__EXCERTO DO DOCUMENTO__:
# # # # #

E em resposta às queixas contra a saúde pública Dilma propôs aumentar
de seis para oito anos a duração dos cursos de Medicina, restaurando os
trabalhos forçados extintos no século 19 no Brasil por outra mulher, a
princesa Isabel. A ideia absurda foi abandonada, mas o alvo, não.
Aproveitando-se do fato de os médicos muitas vezes não se comportarem à
altura do que deles é exigido no cumprimento do juramento que fazem
repetindo as palavras de Hipócrates, o governo transferiu para eles toda
a culpa pelo péssimo atendimento, aproveitando-se do contato direto que
eles têm com os pacientes, ao contrário dos gestores públicos, que
ficam a confortável distância dos doentes.
Nada do que ela propôs deu solução a nada. E com a queda espetacular
de 28 pontos porcentuais na preferência do voto para sua reeleição na
pesquisa Datafolha em três meses (de 58% em 20 e 21 de março para 30% em
27 e 28 de junho), seus aliados se viram em condições de aumentar o
preço do próprio passe, enquanto os opositores passaram a sonhar com o
milagre da vitória em 2014. Mas em 7 e 9 de agosto o índice dela subiu
cinco pontos e os áulicos agora aguardam a nova rodada da pesquisa para
decidir se continuam mamando nas tetas oficias e permanecem em seu
palanque ou lhe viram as costas em busca de perspectivas mais
alvissareiras.
A pesquisa da Datafolha publicada no domingo foi uma ducha gelada no
ânimo dos ingênuos que acreditam que o povo seja um coletivo virtuoso de
uma massa composta por ingredientes diversos e imperfeitos de uma
multidão disforme. Esta reclamou de tudo o que está ruim, mas está longe
de ter a mínima ideia do que se fazer para melhorar. Dilma é o que é e a
alternativa ao governo chinfrim não é algum opositor sem nada melhor a
oferecer nem o ex-aliado indeciso entre os sobejos do ágape governista
ou o jejum do deserto sem poder.
Ora, ora, a alternativa a Dilma é Lula, que também ganhou cinco
pontinhos entre o clamor das massas e a fria calma da ressaca atual, mas
passou para 51% da preferência, ou seja, mantém a perspectiva da
vitória em primeiro turno. O ex-presidente não é candidato, mas continua
seu padrinho e basta que transfira o cacife dele – feito de que já se
mostrou capaz há três anos – para levá-la a uma inédita vitória petista
no primeiro turno. E se isso não ocorresse, ela levaria vantagem sobre
todos os eventuais adversários no provável segundo turno, conforme a
pesquisa.

# # # # #

__ENUNCIADO DA TAREFA__:
Copie do excerto, sem nenhuma alteração, o trecho que se inicia com as palavras que contêm "Nada do que" e se encerra com "alvissareiras.". Os dados não têm relação com o excerto.

# # # # #

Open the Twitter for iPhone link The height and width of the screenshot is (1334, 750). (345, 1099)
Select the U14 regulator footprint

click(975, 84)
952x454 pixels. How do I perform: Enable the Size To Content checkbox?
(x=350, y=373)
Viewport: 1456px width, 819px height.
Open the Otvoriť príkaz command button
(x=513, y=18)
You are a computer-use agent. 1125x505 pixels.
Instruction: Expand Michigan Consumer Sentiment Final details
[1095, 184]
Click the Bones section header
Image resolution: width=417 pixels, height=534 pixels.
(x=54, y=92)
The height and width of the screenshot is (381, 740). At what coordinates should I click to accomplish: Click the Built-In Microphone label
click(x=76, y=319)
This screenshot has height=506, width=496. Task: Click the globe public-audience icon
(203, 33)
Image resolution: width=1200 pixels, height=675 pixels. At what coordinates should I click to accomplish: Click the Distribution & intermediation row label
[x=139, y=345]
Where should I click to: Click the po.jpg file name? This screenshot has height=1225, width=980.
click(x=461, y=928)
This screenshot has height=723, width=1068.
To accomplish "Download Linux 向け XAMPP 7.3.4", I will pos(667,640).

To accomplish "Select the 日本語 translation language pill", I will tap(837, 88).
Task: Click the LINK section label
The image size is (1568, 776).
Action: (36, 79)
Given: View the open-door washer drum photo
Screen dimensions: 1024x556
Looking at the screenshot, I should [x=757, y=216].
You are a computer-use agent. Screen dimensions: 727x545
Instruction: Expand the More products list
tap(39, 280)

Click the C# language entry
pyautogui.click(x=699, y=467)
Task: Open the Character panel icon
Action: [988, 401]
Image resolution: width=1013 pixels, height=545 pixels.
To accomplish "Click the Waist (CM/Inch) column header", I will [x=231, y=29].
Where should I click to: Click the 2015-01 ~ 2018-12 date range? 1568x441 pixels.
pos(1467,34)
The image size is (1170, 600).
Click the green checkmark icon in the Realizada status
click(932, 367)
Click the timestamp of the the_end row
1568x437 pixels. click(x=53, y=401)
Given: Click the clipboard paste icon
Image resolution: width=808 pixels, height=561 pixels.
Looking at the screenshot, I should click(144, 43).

# # # # #

__RESPOSTA DO EXERCÍCIO__:
Nada do que ela propôs deu solução a nada. E com a queda espetacular
de 28 pontos porcentuais na preferência do voto para sua reeleição na
pesquisa Datafolha em três meses (de 58% em 20 e 21 de março para 30% em
27 e 28 de junho), seus aliados se viram em condições de aumentar o
preço do próprio passe, enquanto os opositores passaram a sonhar com o
milagre da vitória em 2014. Mas em 7 e 9 de agosto o índice dela subiu
cinco pontos e os áulicos agora aguardam a nova rodada da pesquisa para
decidir se continuam mamando nas tetas oficias e permanecem em seu
palanque ou lhe viram as costas em busca de perspectivas mais
alvissareiras.